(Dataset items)
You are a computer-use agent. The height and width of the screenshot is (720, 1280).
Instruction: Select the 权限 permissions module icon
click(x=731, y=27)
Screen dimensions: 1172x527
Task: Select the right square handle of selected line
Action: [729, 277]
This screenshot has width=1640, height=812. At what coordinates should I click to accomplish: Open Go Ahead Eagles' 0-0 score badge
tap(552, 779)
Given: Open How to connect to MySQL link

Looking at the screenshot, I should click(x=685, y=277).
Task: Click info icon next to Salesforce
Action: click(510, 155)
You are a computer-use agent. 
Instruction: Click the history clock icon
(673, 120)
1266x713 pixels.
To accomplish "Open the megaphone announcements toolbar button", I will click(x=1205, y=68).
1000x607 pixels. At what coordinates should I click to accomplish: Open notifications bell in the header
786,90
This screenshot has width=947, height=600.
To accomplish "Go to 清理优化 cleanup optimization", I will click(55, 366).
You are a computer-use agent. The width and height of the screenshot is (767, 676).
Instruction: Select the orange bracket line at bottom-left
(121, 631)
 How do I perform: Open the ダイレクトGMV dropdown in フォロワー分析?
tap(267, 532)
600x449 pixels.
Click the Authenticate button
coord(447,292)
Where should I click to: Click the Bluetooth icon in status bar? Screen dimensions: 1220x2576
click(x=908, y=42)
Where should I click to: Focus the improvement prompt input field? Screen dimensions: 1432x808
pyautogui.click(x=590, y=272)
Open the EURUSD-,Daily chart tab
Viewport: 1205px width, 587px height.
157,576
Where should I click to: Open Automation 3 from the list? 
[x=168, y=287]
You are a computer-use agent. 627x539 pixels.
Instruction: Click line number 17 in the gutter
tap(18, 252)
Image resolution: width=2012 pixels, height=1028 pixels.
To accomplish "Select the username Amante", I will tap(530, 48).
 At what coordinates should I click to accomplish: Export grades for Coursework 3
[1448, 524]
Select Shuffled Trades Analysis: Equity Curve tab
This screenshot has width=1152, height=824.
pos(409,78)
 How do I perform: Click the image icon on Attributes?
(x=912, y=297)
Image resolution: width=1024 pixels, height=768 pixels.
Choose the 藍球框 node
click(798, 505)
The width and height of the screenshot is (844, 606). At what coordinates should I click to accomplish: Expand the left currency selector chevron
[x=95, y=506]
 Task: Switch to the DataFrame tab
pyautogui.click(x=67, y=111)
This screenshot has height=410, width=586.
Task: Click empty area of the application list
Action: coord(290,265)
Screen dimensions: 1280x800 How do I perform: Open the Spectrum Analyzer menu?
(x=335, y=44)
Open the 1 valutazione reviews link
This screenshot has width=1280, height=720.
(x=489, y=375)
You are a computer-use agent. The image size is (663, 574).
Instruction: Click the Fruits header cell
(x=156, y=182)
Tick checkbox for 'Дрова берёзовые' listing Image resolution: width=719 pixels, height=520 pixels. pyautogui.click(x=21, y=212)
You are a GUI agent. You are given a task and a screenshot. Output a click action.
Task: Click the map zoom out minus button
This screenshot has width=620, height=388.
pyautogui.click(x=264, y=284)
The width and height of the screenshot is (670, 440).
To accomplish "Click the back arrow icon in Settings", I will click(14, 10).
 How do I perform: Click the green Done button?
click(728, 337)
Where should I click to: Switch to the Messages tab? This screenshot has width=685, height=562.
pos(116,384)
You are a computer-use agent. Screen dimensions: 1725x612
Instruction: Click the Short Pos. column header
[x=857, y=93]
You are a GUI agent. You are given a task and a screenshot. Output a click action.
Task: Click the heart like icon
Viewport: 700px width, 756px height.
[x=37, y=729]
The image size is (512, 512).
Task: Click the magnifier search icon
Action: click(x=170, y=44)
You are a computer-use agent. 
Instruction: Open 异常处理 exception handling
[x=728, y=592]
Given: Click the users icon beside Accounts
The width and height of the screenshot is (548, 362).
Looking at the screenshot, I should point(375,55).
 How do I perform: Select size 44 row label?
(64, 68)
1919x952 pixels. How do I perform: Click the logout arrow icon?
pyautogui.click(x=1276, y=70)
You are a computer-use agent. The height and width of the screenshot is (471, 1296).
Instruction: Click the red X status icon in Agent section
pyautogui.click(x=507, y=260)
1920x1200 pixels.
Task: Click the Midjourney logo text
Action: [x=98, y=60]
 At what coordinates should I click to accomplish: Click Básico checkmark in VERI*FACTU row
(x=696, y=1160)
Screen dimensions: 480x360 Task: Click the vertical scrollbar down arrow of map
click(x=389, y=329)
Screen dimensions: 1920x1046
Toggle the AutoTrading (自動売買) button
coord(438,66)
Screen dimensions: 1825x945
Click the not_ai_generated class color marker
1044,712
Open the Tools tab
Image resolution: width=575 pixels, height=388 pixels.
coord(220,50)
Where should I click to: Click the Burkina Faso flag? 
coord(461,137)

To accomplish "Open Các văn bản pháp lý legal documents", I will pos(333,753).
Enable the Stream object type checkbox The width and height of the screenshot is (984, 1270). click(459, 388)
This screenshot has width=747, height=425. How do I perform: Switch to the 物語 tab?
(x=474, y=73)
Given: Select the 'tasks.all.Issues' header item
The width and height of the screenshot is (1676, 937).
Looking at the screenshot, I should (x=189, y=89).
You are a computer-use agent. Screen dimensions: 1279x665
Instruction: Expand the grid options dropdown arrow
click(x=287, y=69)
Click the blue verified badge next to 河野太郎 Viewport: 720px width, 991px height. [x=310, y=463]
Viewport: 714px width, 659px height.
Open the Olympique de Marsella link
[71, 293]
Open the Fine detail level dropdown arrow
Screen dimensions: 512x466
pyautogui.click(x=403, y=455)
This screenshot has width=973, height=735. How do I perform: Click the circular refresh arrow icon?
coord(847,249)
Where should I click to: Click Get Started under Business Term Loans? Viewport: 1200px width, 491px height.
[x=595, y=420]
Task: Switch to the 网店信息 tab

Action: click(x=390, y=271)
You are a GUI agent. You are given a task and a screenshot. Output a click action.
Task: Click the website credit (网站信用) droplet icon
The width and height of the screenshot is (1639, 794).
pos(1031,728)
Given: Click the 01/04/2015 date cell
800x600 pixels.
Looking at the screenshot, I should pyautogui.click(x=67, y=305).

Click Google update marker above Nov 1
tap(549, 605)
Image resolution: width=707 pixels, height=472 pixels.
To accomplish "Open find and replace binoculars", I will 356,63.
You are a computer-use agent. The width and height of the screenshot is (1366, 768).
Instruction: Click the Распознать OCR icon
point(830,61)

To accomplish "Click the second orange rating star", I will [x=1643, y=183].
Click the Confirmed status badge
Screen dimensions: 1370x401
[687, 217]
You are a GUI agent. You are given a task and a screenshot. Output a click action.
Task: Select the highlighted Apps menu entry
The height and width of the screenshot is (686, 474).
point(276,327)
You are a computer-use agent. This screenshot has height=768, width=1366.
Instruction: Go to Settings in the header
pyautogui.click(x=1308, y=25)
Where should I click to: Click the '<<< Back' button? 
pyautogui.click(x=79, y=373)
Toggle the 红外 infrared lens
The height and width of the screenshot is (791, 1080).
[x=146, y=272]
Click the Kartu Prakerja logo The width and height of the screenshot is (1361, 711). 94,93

● DIRECTIONS: Nothing should be left out: return all of the records exactly.

● WRITTEN ANSWER:
You are a computer-use agent. The height and width of the screenshot is (720, 1280).
Instruction: Select the 权限 permissions module icon
click(x=731, y=27)
Screen dimensions: 1172x527
Task: Select the right square handle of selected line
Action: [729, 277]
This screenshot has width=1640, height=812. At what coordinates should I click to accomplish: Open Go Ahead Eagles' 0-0 score badge
tap(552, 779)
Given: Open How to connect to MySQL link

Looking at the screenshot, I should click(x=685, y=277).
Task: Click info icon next to Salesforce
Action: click(510, 155)
You are a computer-use agent. 
Instruction: Click the history clock icon
(673, 120)
1266x713 pixels.
To accomplish "Open the megaphone announcements toolbar button", I will click(x=1205, y=68).
1000x607 pixels. At what coordinates should I click to accomplish: Open notifications bell in the header
786,90
This screenshot has width=947, height=600.
To accomplish "Go to 清理优化 cleanup optimization", I will click(55, 366).
You are a computer-use agent. The width and height of the screenshot is (767, 676).
Instruction: Select the orange bracket line at bottom-left
(121, 631)
 How do I perform: Open the ダイレクトGMV dropdown in フォロワー分析?
tap(267, 532)
600x449 pixels.
Click the Authenticate button
coord(447,292)
Where should I click to: Click the Bluetooth icon in status bar? Screen dimensions: 1220x2576
click(x=908, y=42)
Where should I click to: Focus the improvement prompt input field? Screen dimensions: 1432x808
pyautogui.click(x=590, y=272)
Open the EURUSD-,Daily chart tab
Viewport: 1205px width, 587px height.
157,576
Where should I click to: Open Automation 3 from the list? 
[x=168, y=287]
You are a computer-use agent. 627x539 pixels.
Instruction: Click line number 17 in the gutter
tap(18, 252)
Image resolution: width=2012 pixels, height=1028 pixels.
To accomplish "Select the username Amante", I will tap(530, 48).
 At what coordinates should I click to accomplish: Export grades for Coursework 3
[1448, 524]
Select Shuffled Trades Analysis: Equity Curve tab
This screenshot has width=1152, height=824.
pos(409,78)
 How do I perform: Click the image icon on Attributes?
(x=912, y=297)
Image resolution: width=1024 pixels, height=768 pixels.
Choose the 藍球框 node
click(798, 505)
The width and height of the screenshot is (844, 606). At what coordinates should I click to accomplish: Expand the left currency selector chevron
[x=95, y=506]
 Task: Switch to the DataFrame tab
pyautogui.click(x=67, y=111)
This screenshot has height=410, width=586.
Task: Click empty area of the application list
Action: coord(290,265)
Screen dimensions: 1280x800 How do I perform: Open the Spectrum Analyzer menu?
(x=335, y=44)
Open the 1 valutazione reviews link
This screenshot has width=1280, height=720.
(x=489, y=375)
You are a computer-use agent. The image size is (663, 574).
Instruction: Click the Fruits header cell
(x=156, y=182)
Tick checkbox for 'Дрова берёзовые' listing Image resolution: width=719 pixels, height=520 pixels. pyautogui.click(x=21, y=212)
You are a GUI agent. You are given a task and a screenshot. Output a click action.
Task: Click the map zoom out minus button
This screenshot has width=620, height=388.
pyautogui.click(x=264, y=284)
The width and height of the screenshot is (670, 440).
To accomplish "Click the back arrow icon in Settings", I will click(14, 10).
 How do I perform: Click the green Done button?
click(728, 337)
Where should I click to: Switch to the Messages tab? This screenshot has width=685, height=562.
pos(116,384)
You are a computer-use agent. Screen dimensions: 1725x612
Instruction: Click the Short Pos. column header
[x=857, y=93]
You are a GUI agent. You are given a task and a screenshot. Output a click action.
Task: Click the heart like icon
Viewport: 700px width, 756px height.
[x=37, y=729]
The image size is (512, 512).
Task: Click the magnifier search icon
Action: click(x=170, y=44)
You are a computer-use agent. 
Instruction: Open 异常处理 exception handling
[x=728, y=592]
Given: Click the users icon beside Accounts
The width and height of the screenshot is (548, 362).
Looking at the screenshot, I should point(375,55).
 How do I perform: Select size 44 row label?
(64, 68)
1919x952 pixels. How do I perform: Click the logout arrow icon?
pyautogui.click(x=1276, y=70)
You are a computer-use agent. The height and width of the screenshot is (471, 1296).
Instruction: Click the red X status icon in Agent section
pyautogui.click(x=507, y=260)
1920x1200 pixels.
Task: Click the Midjourney logo text
Action: [x=98, y=60]
 At what coordinates should I click to accomplish: Click Básico checkmark in VERI*FACTU row
(x=696, y=1160)
Screen dimensions: 480x360 Task: Click the vertical scrollbar down arrow of map
click(x=389, y=329)
Screen dimensions: 1920x1046
Toggle the AutoTrading (自動売買) button
coord(438,66)
Screen dimensions: 1825x945
Click the not_ai_generated class color marker
1044,712
Open the Tools tab
Image resolution: width=575 pixels, height=388 pixels.
coord(220,50)
Where should I click to: Click the Burkina Faso flag? 
coord(461,137)

To accomplish "Open Các văn bản pháp lý legal documents", I will pos(333,753).
Enable the Stream object type checkbox The width and height of the screenshot is (984, 1270). click(459, 388)
This screenshot has width=747, height=425. How do I perform: Switch to the 物語 tab?
(x=474, y=73)
Given: Select the 'tasks.all.Issues' header item
The width and height of the screenshot is (1676, 937).
Looking at the screenshot, I should (x=189, y=89).
You are a computer-use agent. Screen dimensions: 1279x665
Instruction: Expand the grid options dropdown arrow
click(x=287, y=69)
Click the blue verified badge next to 河野太郎 Viewport: 720px width, 991px height. [x=310, y=463]
Viewport: 714px width, 659px height.
Open the Olympique de Marsella link
[71, 293]
Open the Fine detail level dropdown arrow
Screen dimensions: 512x466
pyautogui.click(x=403, y=455)
This screenshot has width=973, height=735. How do I perform: Click the circular refresh arrow icon?
coord(847,249)
Where should I click to: Click Get Started under Business Term Loans? Viewport: 1200px width, 491px height.
[x=595, y=420]
Task: Switch to the 网店信息 tab

Action: click(x=390, y=271)
You are a GUI agent. You are given a task and a screenshot. Output a click action.
Task: Click the website credit (网站信用) droplet icon
The width and height of the screenshot is (1639, 794).
pos(1031,728)
Given: Click the 01/04/2015 date cell
800x600 pixels.
Looking at the screenshot, I should pyautogui.click(x=67, y=305).

Click Google update marker above Nov 1
tap(549, 605)
Image resolution: width=707 pixels, height=472 pixels.
To accomplish "Open find and replace binoculars", I will 356,63.
You are a computer-use agent. The width and height of the screenshot is (1366, 768).
Instruction: Click the Распознать OCR icon
point(830,61)

To accomplish "Click the second orange rating star", I will [x=1643, y=183].
Click the Confirmed status badge
Screen dimensions: 1370x401
[687, 217]
You are a GUI agent. You are given a task and a screenshot. Output a click action.
Task: Select the highlighted Apps menu entry
The height and width of the screenshot is (686, 474).
point(276,327)
You are a computer-use agent. This screenshot has height=768, width=1366.
Instruction: Go to Settings in the header
pyautogui.click(x=1308, y=25)
Where should I click to: Click the '<<< Back' button? 
pyautogui.click(x=79, y=373)
Toggle the 红外 infrared lens
The height and width of the screenshot is (791, 1080).
[x=146, y=272]
Click the Kartu Prakerja logo The width and height of the screenshot is (1361, 711). 94,93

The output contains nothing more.